When Will Warren Buffett Strike Next?
Berkshire Hathaway, the conglomerate holding company built by billionaire investors Warren Buffett and Charlie Munger, is currently facing some major headwinds. Buffett and Munger’s strategy of buying stable, predictable businesses and stocks and investing all the cash generated by those investments in even more businesses and stocks has been highly successful since Buffett took Berkshire over in 1965.
Indeed, from 1965 through 2018, Berkshire has averaged an oustanding 20.5% annual market return as compared to the S&P 500’s 9.7%. Today, with over $128 billion in cash as of the end of the third quarter of this year, and in the presence of the longest bull market in history, prices for businesses that Berkshire seeks to absorb are extremely high, making it difficult for Buffett and Munger to secure large acquisitions and feed Berkshire’s growth.
Even for stock market wizards like Buffett and Munger, it has become increasingly difficult to find good deals in the market, and the same can be said for individual investors working with small amounts of capital. Simply put, as the market continues to push prices higher, investors trying to invest in the stock market are getting less value for their money. As a consequence of Berkshire’s reluctance to use its enormous cash pile to make acquisitions and other investments, some Berkshire shareholders are beginning to grow frustrated.
Buffett and Munger have not merely watched this market advance over the years, though. In fact, they have deployed a considerable amount of cash recently. Back in April of this year, Berkshire supplied $10 billion to Occidental Petroleum to aid in its attempt to take over Anadarko Petroleum, and just a few weeks ago, Berkshire placed a bid to buy Tech Data, a Fortune 100 electronics distribution company, although it was outbid by Apollo Global Management.
Another way that Buffett and Munger have been fighting Berkshire’s never-ending torrent of cash is through share repurchases, albeit these have made a much smaller dent in Berkshire’s gigantic cash pile. During the third quarter of this year, Berkshire repurchased $700 million of its own stock, however, due to the sheer size of Berkshire, that accounts for a minuscule 0.1% of its market capitalization of roughly $550 billion.
With Berkshire shareholders, the press, and other investors putting much pressure on Buffett and Munger to redress this problem, it seems that they cannot simply sit idle and wait for prices to fall like they have been largely doing since their major acquisition of Precision Castparts over three years ago.

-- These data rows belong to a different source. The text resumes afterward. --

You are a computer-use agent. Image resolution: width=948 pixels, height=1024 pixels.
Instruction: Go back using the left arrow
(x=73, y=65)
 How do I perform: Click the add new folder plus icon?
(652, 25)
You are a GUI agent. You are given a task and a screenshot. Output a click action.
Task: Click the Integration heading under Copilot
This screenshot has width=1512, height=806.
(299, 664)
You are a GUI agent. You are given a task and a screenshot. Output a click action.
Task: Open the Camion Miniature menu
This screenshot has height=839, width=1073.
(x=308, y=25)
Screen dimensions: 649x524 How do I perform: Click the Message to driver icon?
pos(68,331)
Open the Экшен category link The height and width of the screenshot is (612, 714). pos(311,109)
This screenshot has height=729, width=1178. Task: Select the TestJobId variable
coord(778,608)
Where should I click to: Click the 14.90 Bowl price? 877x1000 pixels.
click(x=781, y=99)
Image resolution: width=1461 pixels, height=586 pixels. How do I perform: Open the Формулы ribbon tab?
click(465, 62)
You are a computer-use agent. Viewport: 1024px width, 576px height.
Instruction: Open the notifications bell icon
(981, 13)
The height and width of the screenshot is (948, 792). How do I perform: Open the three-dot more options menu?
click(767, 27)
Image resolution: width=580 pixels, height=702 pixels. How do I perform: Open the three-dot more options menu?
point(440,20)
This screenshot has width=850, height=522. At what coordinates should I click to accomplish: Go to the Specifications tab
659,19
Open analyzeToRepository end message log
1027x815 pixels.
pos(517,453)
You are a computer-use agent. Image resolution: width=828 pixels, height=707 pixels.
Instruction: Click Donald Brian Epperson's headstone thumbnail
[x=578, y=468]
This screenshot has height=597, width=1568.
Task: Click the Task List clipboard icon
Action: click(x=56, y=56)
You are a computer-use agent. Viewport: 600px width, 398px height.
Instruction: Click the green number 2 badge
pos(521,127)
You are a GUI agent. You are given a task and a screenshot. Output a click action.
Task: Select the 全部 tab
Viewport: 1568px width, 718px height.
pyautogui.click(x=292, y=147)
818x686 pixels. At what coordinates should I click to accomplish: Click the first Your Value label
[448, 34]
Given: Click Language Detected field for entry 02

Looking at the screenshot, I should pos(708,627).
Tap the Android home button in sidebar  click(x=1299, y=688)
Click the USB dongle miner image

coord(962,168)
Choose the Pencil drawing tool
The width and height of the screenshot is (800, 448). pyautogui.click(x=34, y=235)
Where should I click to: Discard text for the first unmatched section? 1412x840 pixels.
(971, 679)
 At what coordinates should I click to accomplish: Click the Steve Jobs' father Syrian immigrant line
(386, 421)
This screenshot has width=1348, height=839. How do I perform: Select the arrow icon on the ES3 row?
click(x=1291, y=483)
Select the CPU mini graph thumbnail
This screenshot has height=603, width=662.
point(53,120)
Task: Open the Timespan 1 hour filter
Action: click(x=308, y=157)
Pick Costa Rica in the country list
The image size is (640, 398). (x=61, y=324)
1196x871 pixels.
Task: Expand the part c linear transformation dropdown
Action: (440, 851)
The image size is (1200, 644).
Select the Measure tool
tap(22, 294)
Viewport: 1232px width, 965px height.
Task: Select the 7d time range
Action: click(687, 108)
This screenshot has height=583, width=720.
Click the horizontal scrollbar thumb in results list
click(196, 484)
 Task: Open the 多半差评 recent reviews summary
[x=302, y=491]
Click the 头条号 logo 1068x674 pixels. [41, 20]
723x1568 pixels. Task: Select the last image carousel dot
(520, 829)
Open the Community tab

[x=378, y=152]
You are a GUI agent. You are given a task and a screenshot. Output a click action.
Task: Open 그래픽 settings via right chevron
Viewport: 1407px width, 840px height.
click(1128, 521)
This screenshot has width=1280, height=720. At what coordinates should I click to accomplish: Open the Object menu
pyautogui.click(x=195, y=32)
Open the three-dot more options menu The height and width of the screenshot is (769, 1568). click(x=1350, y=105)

And how about individual investors? Should they model Berkshire’s behavior by sitting idle and waiting patiently for the next market crash to invest their money? They may choose to do so, but if they do, they will have to resist the temptation to join the flock of investors mesmerized by quick, juicy returns that are typical of the late stages of a bull market. For Buffett and Munger, this may be easy, but for the rest of us, it will likely prove to be difficult.